▶ **THE PROBLEM**: Return each line exactly as written. Begin with the first line of the entries and end with the line that has "DYNAMICATUM+ (52, 2057)".

Dataset entries
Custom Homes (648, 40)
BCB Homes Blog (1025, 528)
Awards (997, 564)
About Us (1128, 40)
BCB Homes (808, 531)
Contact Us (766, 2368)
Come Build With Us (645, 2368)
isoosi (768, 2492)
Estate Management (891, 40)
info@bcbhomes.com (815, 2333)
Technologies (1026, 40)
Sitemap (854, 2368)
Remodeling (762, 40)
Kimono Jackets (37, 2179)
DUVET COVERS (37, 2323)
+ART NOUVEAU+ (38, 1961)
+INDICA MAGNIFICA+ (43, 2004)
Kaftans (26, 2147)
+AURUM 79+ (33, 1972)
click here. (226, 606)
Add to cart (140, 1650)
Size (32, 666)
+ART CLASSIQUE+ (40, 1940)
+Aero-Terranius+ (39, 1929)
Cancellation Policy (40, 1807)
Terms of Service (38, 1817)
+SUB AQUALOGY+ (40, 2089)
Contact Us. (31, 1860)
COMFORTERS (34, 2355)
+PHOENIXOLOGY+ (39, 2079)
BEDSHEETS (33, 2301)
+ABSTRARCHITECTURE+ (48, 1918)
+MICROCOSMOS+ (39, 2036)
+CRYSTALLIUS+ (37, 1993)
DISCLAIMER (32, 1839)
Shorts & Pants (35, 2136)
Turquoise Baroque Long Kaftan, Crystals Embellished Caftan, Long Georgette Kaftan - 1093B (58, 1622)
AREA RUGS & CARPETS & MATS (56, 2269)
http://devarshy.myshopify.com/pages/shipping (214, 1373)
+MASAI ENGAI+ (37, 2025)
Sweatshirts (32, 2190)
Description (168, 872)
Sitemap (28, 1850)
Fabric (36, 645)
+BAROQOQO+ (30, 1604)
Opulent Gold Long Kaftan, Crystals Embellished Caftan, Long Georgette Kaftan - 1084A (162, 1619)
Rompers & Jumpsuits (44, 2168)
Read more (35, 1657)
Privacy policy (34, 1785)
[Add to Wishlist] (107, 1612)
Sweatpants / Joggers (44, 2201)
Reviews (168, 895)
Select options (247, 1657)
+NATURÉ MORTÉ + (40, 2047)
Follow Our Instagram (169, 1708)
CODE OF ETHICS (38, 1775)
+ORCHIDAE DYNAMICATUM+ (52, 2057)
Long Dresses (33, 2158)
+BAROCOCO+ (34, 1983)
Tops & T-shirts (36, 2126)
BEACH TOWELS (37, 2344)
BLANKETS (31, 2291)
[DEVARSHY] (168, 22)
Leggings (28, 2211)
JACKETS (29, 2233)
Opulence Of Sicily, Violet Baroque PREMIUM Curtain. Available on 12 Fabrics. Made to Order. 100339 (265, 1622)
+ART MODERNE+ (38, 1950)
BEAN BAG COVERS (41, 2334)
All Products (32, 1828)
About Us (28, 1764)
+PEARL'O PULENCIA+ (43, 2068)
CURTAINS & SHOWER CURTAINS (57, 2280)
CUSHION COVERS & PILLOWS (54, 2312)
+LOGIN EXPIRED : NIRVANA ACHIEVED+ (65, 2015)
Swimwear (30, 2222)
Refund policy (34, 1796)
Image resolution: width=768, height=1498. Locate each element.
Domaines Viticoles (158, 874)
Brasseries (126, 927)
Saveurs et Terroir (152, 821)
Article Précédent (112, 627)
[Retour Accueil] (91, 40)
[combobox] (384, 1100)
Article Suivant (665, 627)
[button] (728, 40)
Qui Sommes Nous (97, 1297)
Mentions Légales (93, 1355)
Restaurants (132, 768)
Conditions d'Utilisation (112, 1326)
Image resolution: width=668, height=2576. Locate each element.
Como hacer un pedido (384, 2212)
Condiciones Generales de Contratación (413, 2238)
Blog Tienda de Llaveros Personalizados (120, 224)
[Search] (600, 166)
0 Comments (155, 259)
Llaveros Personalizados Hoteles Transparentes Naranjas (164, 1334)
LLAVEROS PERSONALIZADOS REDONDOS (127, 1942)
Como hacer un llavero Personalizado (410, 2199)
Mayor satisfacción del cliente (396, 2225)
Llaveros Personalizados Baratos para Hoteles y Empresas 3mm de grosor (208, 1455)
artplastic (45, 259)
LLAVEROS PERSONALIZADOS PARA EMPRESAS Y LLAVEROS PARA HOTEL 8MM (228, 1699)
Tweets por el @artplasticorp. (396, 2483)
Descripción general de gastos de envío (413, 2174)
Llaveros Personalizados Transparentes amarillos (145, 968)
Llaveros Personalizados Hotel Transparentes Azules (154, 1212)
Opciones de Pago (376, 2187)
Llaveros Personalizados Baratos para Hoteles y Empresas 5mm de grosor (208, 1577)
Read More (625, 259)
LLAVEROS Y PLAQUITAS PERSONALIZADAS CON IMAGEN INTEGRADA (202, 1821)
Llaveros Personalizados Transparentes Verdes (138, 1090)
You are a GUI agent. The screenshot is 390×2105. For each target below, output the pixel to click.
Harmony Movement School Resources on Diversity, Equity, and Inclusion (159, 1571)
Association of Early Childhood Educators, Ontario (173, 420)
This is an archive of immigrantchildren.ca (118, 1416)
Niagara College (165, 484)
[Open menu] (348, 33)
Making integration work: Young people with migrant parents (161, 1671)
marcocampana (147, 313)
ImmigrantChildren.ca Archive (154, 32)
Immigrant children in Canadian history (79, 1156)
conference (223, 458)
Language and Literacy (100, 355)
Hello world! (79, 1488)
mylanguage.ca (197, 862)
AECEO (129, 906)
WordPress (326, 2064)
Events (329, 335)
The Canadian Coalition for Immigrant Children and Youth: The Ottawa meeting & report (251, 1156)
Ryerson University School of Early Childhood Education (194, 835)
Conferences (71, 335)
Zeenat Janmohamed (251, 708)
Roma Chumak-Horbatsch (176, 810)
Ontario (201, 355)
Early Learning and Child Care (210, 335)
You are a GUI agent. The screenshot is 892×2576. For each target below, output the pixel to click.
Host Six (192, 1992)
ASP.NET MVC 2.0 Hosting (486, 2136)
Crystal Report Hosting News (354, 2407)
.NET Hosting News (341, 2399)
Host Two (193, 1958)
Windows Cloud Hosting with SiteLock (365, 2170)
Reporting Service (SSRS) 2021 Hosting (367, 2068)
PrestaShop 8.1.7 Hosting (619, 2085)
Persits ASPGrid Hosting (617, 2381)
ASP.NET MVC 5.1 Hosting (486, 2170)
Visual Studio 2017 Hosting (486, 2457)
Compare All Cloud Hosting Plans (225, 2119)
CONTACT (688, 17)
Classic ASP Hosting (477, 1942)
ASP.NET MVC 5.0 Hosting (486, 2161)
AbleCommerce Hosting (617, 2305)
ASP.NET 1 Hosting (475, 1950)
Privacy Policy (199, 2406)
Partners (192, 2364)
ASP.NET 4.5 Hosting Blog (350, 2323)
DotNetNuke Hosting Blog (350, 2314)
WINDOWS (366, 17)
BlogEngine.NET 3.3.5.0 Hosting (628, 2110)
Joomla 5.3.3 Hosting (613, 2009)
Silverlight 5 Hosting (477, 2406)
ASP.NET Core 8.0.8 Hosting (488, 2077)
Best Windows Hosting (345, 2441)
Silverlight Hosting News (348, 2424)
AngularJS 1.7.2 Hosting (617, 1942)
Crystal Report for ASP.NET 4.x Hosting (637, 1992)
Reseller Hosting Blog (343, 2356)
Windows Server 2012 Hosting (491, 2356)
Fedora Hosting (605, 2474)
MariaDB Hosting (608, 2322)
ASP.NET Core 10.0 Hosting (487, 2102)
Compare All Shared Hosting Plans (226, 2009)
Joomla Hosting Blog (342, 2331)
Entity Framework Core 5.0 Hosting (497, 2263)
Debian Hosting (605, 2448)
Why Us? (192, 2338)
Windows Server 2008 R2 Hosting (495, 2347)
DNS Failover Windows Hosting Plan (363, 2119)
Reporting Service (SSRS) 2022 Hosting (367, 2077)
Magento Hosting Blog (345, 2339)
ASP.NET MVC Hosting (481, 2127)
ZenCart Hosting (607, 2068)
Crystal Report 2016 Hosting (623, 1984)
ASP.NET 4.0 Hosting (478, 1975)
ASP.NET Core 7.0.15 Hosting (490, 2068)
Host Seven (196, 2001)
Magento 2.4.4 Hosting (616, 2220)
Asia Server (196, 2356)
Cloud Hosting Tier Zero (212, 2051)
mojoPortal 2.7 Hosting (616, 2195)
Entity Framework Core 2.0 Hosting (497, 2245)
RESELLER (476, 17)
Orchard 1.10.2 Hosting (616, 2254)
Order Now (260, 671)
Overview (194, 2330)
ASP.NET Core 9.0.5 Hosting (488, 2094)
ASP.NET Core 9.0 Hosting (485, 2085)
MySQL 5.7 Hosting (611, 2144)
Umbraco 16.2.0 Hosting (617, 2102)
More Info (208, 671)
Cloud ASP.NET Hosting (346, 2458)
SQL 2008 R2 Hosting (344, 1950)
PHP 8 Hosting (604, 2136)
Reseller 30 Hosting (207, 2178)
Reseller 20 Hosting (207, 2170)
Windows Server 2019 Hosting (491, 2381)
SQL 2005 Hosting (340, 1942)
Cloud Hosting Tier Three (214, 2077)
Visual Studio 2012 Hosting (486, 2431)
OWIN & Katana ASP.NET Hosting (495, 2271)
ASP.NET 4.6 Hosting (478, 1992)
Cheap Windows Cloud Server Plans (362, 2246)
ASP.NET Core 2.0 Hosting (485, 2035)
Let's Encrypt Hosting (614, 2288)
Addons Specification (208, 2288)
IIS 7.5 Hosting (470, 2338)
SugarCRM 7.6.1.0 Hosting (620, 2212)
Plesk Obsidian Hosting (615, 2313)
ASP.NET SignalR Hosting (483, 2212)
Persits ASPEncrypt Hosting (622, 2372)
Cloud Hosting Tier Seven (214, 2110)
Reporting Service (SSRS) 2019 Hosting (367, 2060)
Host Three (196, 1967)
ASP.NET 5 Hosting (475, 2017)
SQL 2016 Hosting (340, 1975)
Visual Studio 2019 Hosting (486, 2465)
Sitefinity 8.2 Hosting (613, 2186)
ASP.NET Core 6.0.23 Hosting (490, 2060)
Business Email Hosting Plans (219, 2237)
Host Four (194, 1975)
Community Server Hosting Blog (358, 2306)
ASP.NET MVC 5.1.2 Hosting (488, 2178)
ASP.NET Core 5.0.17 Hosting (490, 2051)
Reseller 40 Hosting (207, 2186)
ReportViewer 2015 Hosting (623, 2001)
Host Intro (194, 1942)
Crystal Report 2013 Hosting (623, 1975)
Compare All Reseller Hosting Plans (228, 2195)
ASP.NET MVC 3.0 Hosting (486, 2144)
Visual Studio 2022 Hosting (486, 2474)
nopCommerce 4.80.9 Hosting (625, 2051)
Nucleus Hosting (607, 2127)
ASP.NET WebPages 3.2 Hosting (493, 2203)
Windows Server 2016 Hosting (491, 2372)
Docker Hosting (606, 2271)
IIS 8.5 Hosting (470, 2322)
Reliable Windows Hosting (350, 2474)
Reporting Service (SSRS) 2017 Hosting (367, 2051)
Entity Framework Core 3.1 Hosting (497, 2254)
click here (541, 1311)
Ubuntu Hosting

▶ **RESPONSE TO THE EXERCISE**:
Custom Homes (648, 40)
BCB Homes Blog (1025, 528)
Awards (997, 564)
About Us (1128, 40)
BCB Homes (808, 531)
Contact Us (766, 2368)
Come Build With Us (645, 2368)
isoosi (768, 2492)
Estate Management (891, 40)
info@bcbhomes.com (815, 2333)
Technologies (1026, 40)
Sitemap (854, 2368)
Remodeling (762, 40)
Kimono Jackets (37, 2179)
DUVET COVERS (37, 2323)
+ART NOUVEAU+ (38, 1961)
+INDICA MAGNIFICA+ (43, 2004)
Kaftans (26, 2147)
+AURUM 79+ (33, 1972)
click here. (226, 606)
Add to cart (140, 1650)
Size (32, 666)
+ART CLASSIQUE+ (40, 1940)
+Aero-Terranius+ (39, 1929)
Cancellation Policy (40, 1807)
Terms of Service (38, 1817)
+SUB AQUALOGY+ (40, 2089)
Contact Us. (31, 1860)
COMFORTERS (34, 2355)
+PHOENIXOLOGY+ (39, 2079)
BEDSHEETS (33, 2301)
+ABSTRARCHITECTURE+ (48, 1918)
+MICROCOSMOS+ (39, 2036)
+CRYSTALLIUS+ (37, 1993)
DISCLAIMER (32, 1839)
Shorts & Pants (35, 2136)
Turquoise Baroque Long Kaftan, Crystals Embellished Caftan, Long Georgette Kaftan - 1093B (58, 1622)
AREA RUGS & CARPETS & MATS (56, 2269)
http://devarshy.myshopify.com/pages/shipping (214, 1373)
+MASAI ENGAI+ (37, 2025)
Sweatshirts (32, 2190)
Description (168, 872)
Sitemap (28, 1850)
Fabric (36, 645)
+BAROQOQO+ (30, 1604)
Opulent Gold Long Kaftan, Crystals Embellished Caftan, Long Georgette Kaftan - 1084A (162, 1619)
Rompers & Jumpsuits (44, 2168)
Read more (35, 1657)
Privacy policy (34, 1785)
[Add to Wishlist] (107, 1612)
Sweatpants / Joggers (44, 2201)
Reviews (168, 895)
Select options (247, 1657)
+NATURÉ MORTÉ + (40, 2047)
Follow Our Instagram (169, 1708)
CODE OF ETHICS (38, 1775)
+ORCHIDAE DYNAMICATUM+ (52, 2057)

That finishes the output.